Irving Penn est un photographe de mode, de portrait et de nature morte, qui a particulièrement marqué la moitié du XXe siècle par son style sobre, élégant, et très graphique. C’est l’incroyable photographe que je vous propose de découvrir aujourd’hui.

Né en 1917 dans le New Jersey, Penn s’engage dans des études de design graphique, au cours desquelles il fait un stage chez Harper’s Bazaar, l’un des deux grands magazines de mode de l’époque. Il y suit les traces d’Alexey Brodovitch, son professeur et mentor, qui incorpore dans le magazine la photographie et l’art contemporain de l’époque.

En 1941, il décide de partir au Mexique, l’Europe n’étant pas exactement un endroit très accueillant à cette époque.
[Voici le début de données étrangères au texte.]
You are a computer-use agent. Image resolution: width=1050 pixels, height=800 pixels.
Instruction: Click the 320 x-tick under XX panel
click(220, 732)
Son ambition est de devenir peintre, mais les résultats le déçoivent, et il finit par détruire toutes ses toiles avant de revenir à New York.

Il travaille alors chez Vogue, sous la houlette d’Alexander Liberman, qui finit par lui mettre un appareil photo entre les mains, ce qui sera le début d’une longue et brillante carrière.

L’évolution de son œuvre

Sans pouvoir être complètement exhaustif, je vais me concentrer sur quelques-uns de ses travaux qui illustrent bien l’évolution de son œuvre au cours de sa vie.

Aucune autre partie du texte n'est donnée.